▶ [Your objective]
Where the line holding "This screenshot has height=840, width=1404." appears, start copying, and continue exactly through the last line of the listing, skipping pictures.

--------------------------------

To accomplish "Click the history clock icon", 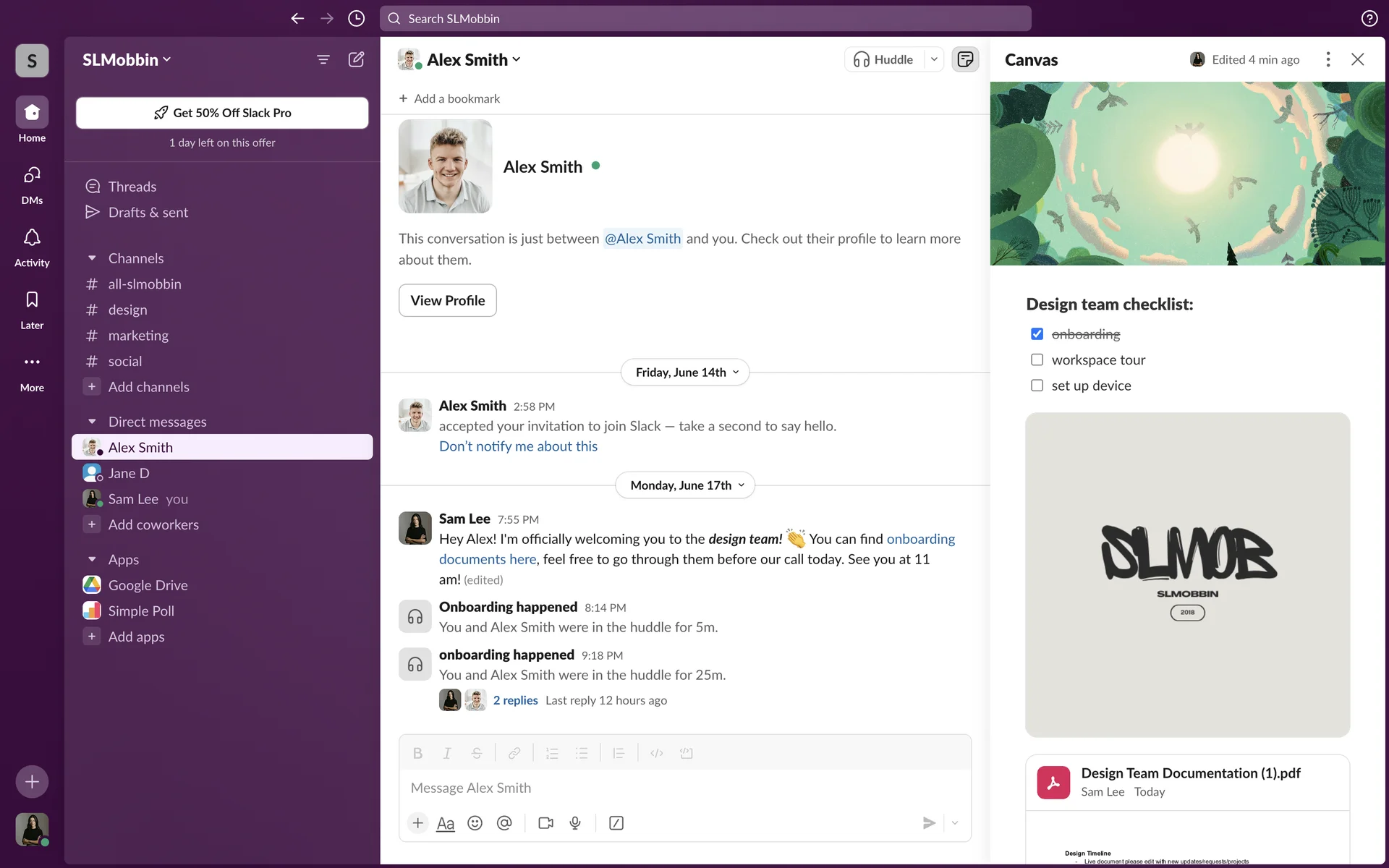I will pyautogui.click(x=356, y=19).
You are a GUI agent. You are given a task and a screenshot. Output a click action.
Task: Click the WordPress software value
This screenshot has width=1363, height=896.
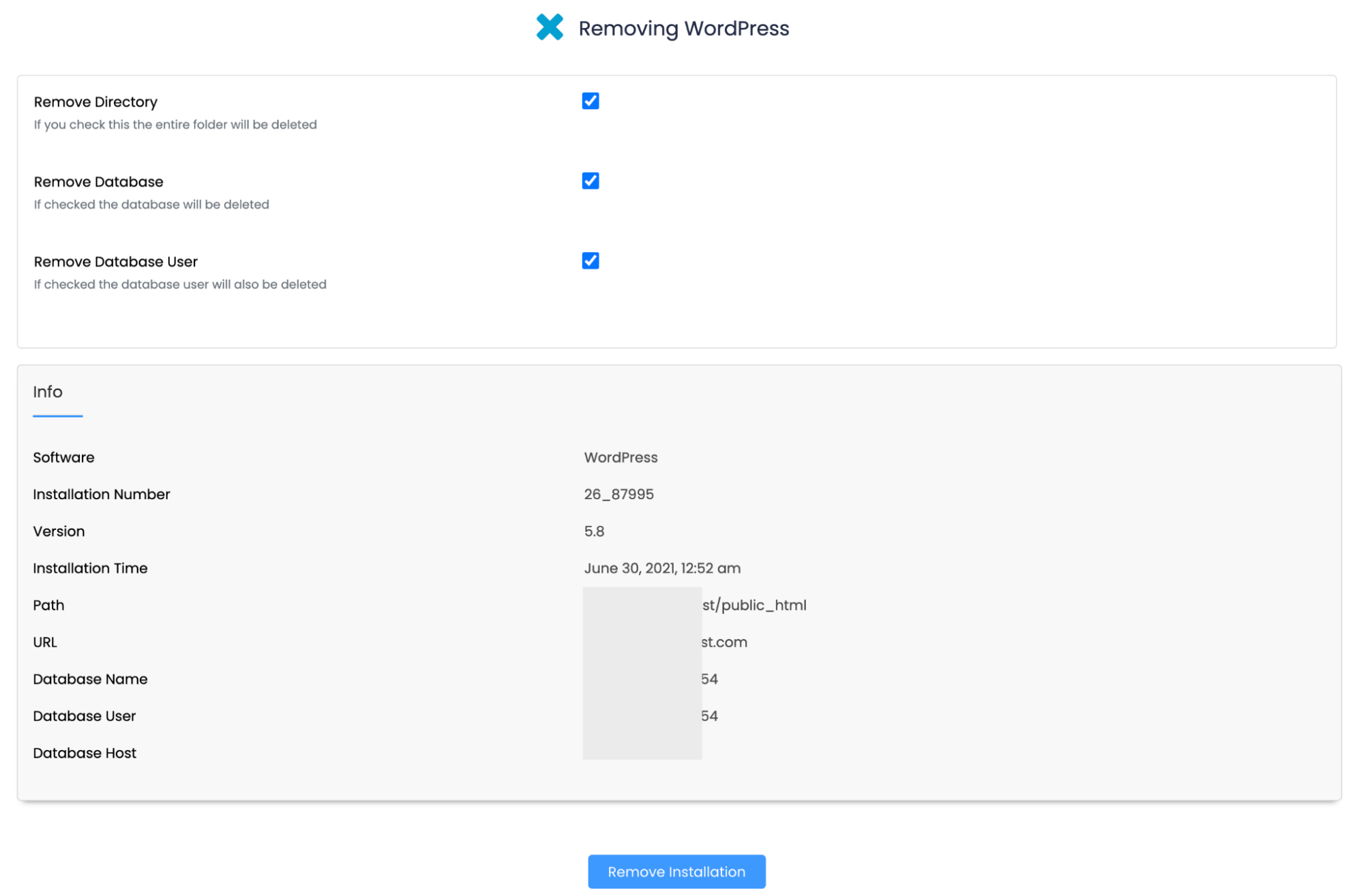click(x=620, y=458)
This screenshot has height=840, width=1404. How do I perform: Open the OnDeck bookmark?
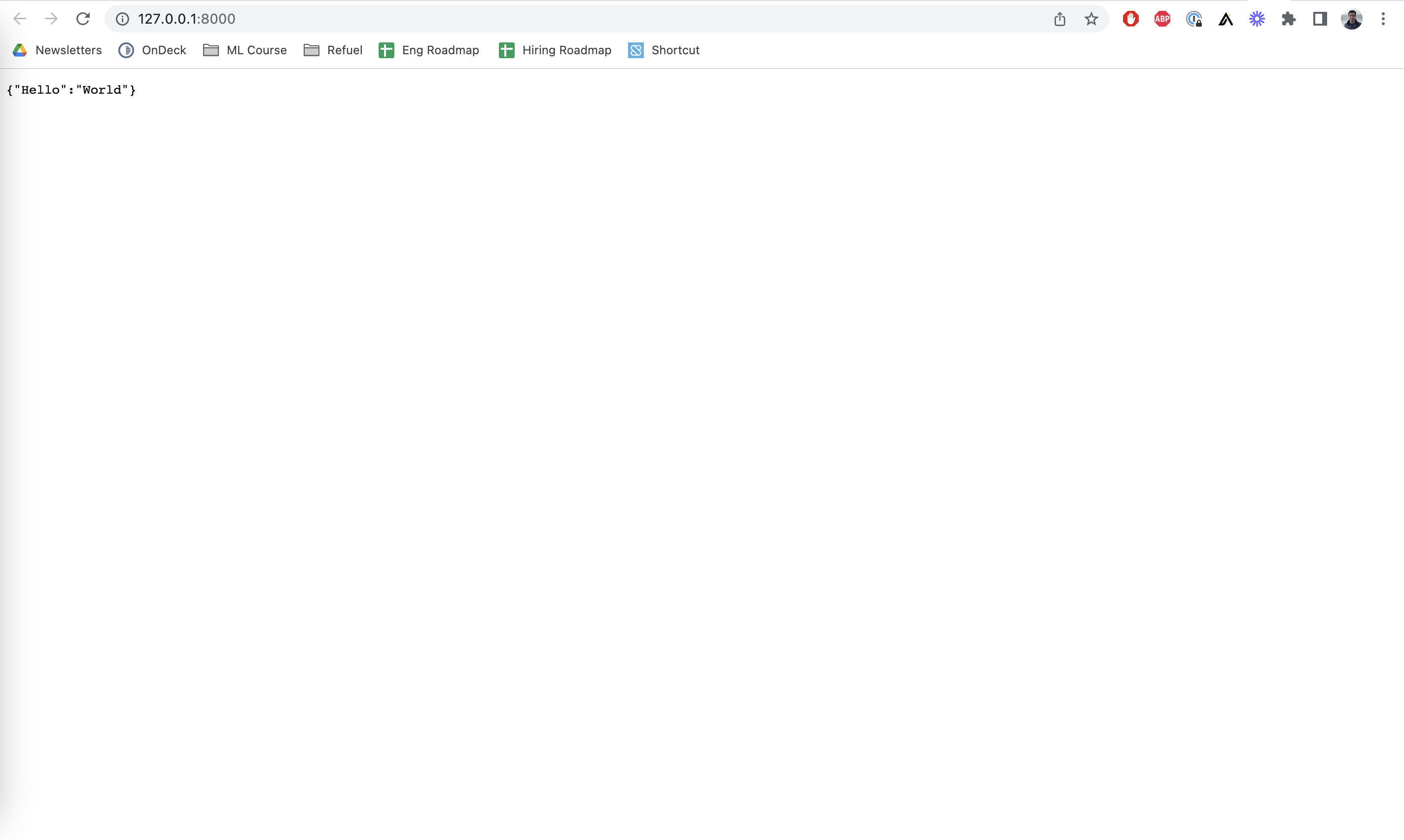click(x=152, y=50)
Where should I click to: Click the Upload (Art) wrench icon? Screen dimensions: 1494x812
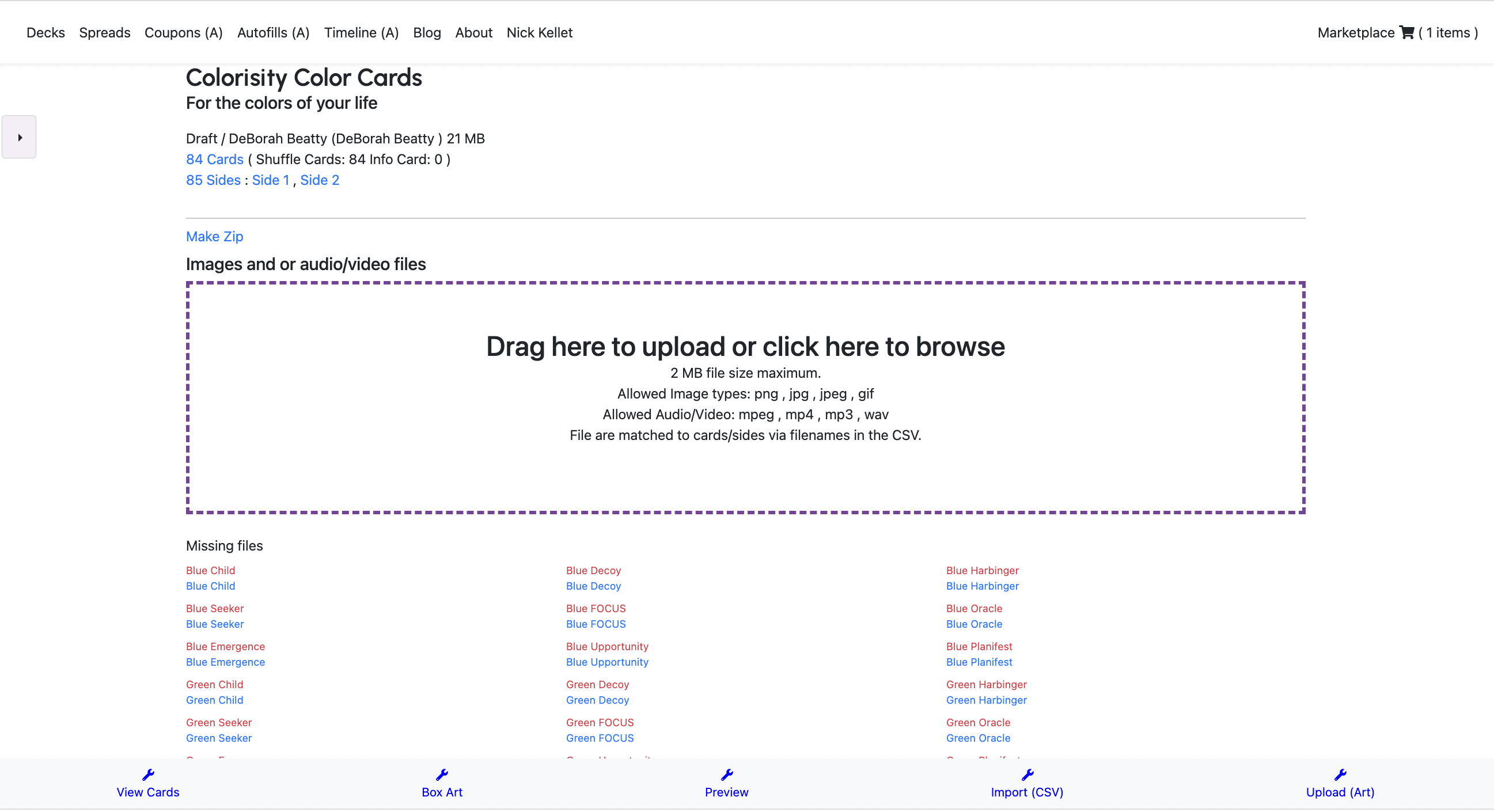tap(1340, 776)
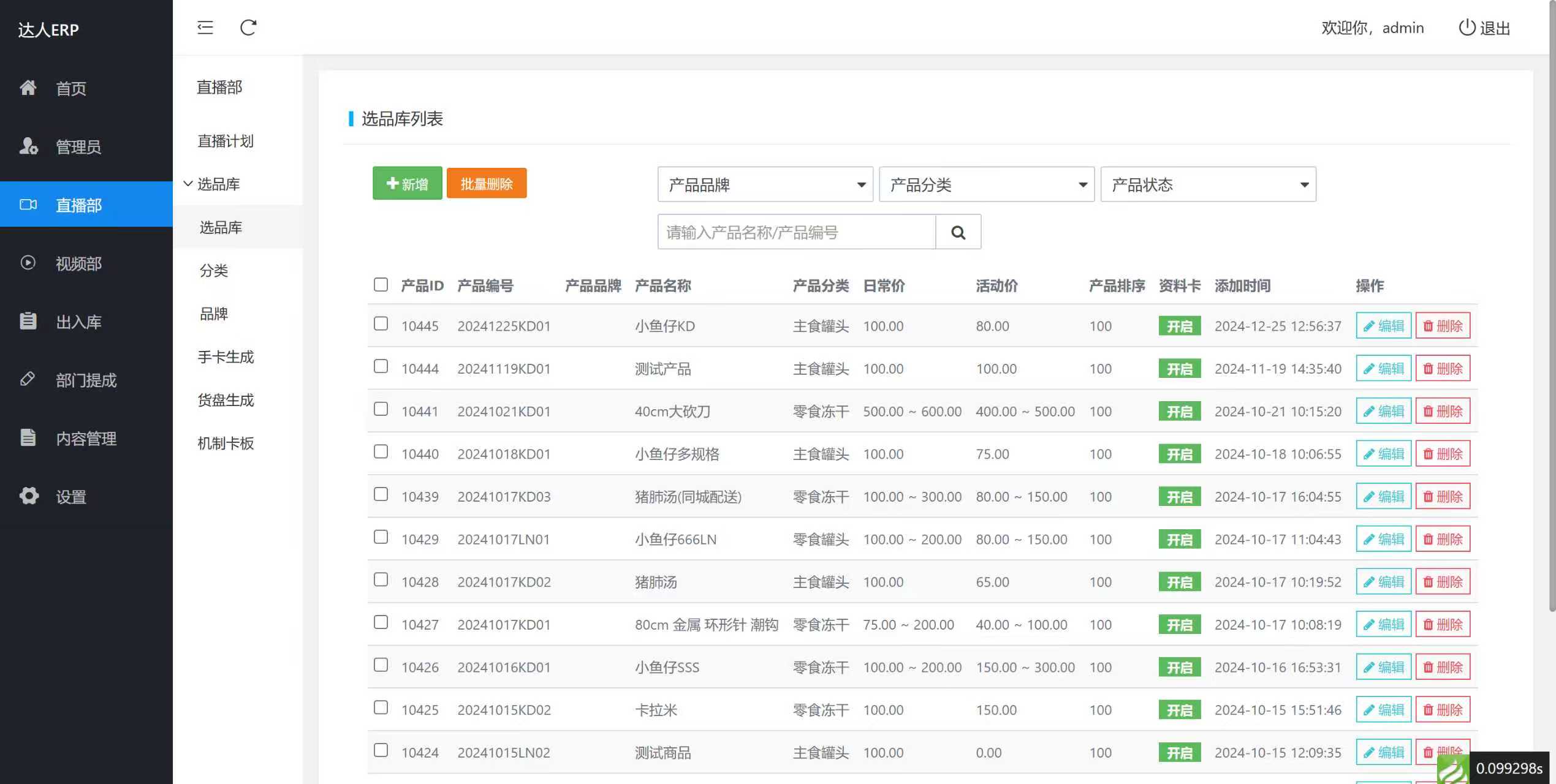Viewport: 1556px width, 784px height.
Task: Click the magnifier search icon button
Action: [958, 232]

--------------------------------

▶ [Exercise response]
This screenshot has height=840, width=1404. How do I perform: Open the OnDeck bookmark?
click(x=152, y=50)
Where should I click to: Click the Upload (Art) wrench icon? Screen dimensions: 1494x812
tap(1340, 776)
Viewport: 1556px width, 784px height.
Task: Click the magnifier search icon button
Action: [958, 232]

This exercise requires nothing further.